Hero of the Underworld is a 2016 drama, inspired by writer/actor/producer Tom Malloy's time working in a New York City hotel. The story centers around hotel manager Dylan Berrick, his desire to help a young woman who is assaulted at the hotel, and his struggles with heroin addiction. Tom Malloy stars alongside Nicole Fox, Quinton Aaron, Chris Ashworth, Gabriel Jarret, and David Josh Lawrence, with appearance by Catherine Mary Stewart. The film was shot in Rochester, NY and directed by John David Vincent.

==Plot==
In the film, Dylan Berrick is the overnight manager of the Century Grand Hotel, a high class establishment. On the outside, Dylan seems to be a consummately professional hotel manager. But in reality, he is dealing with heroin addiction.

One night, a woman, Holly, is nearly beaten to death in the hotel by her boyfriend, and Dylan finds himself acting as Holly’s savior. This includes not only helping her physically, but also rescuing her from the drug underworld that he is too familiar with. This leads them both on a journey that will help save her as well as his own job, sanity and life.

==Cast==
- Tom Malloy as Dylan
- Nicole Arianna Fox as Holly
- Quinton Aaron as Tino
- Catherine Mary Stewart as Shari
- Gabriel Jarret as Rico
- David Josh Lawrence as Jerrod
- Chris Ashworth as Chris
- Krista Kalmus as Candice
- Lisa Varga as Linda
- Erik Aude as Phillip
- Paulo Benedeti as Cesar
- Mark Irvingsen as Henry
- Dale Wade Davis as Sgt. Baker

==Production==
Filming of Hero of the Underworld took place in March and April, 2014, in Rochester, NY. Standing in for a New York City hotel was Rochester's Times Square Building. Because the location is a working office building, the production had to work nights, redressing the lobby each night and returning it to normal each morning.
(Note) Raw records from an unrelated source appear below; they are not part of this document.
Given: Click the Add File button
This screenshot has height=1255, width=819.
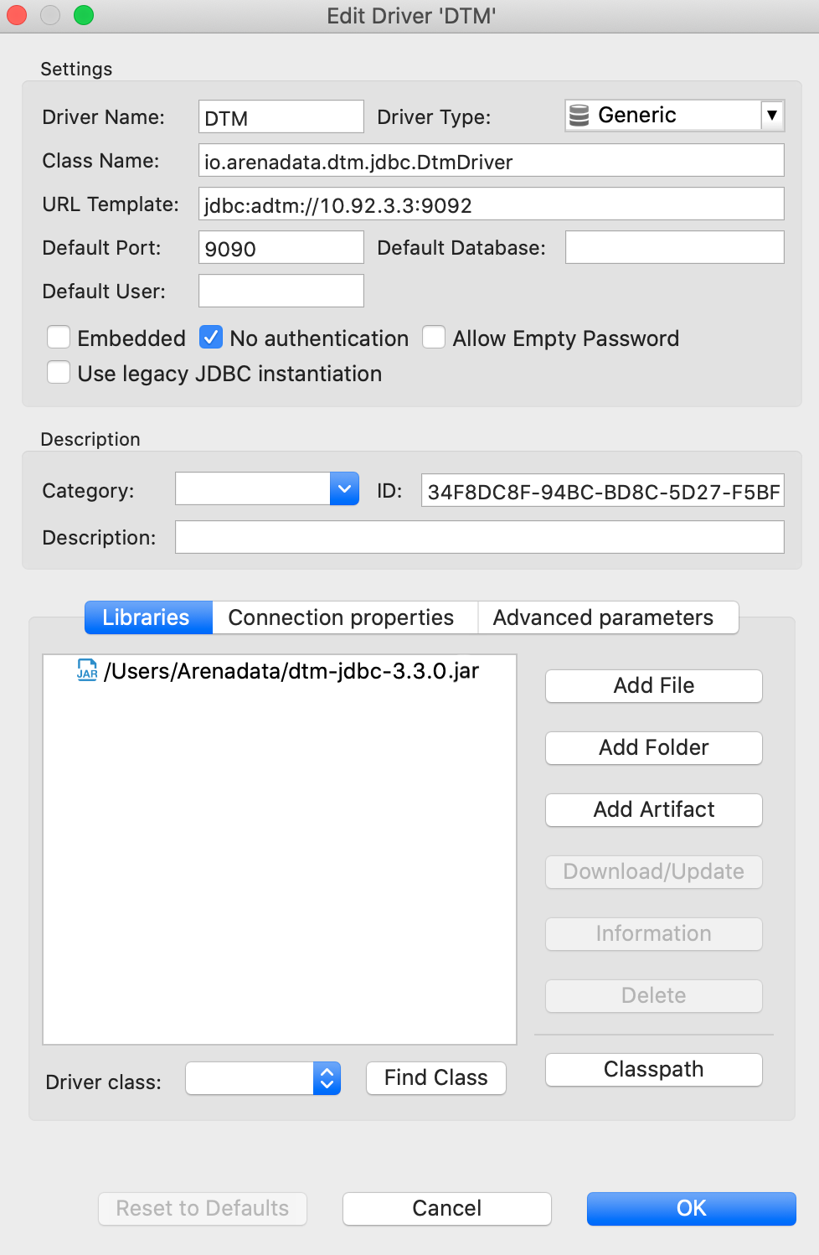Looking at the screenshot, I should pos(653,686).
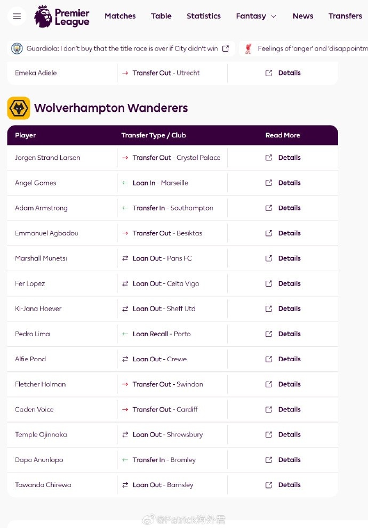Click the Premier League logo
This screenshot has width=368, height=528.
click(62, 17)
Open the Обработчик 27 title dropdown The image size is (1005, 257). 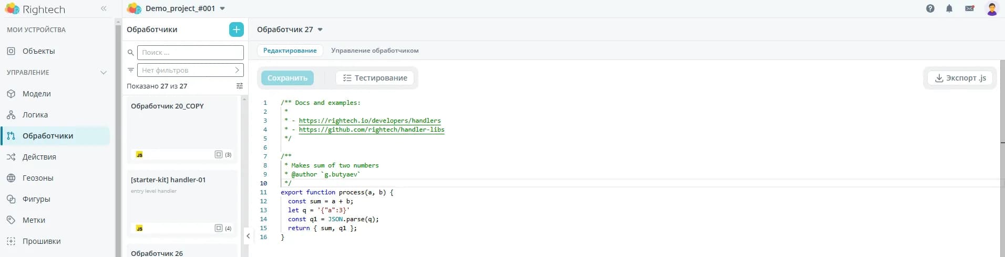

While director John Vincent has experience working with film, in this case he shot in digital format using Black Magic cameras. In speaking about the choice of camera and the location, Vincent said, "We also shot in this amazing art deco building, and we really needed to capture the details of that location."

==Release==
The film was screened at multiple film festivals, including Atlantic City Cinefest, where Tom Malloy won best actor and John Vincent won best director. The film also screened at Desert Rocks Film and Music Event and Chain NYC Film Festival (winner, best actor, Tom Malloy).

Following festivals, Hero of the Underworld was released by Gravitas Ventures in February, 2017, to streaming video and Blu-ray disc.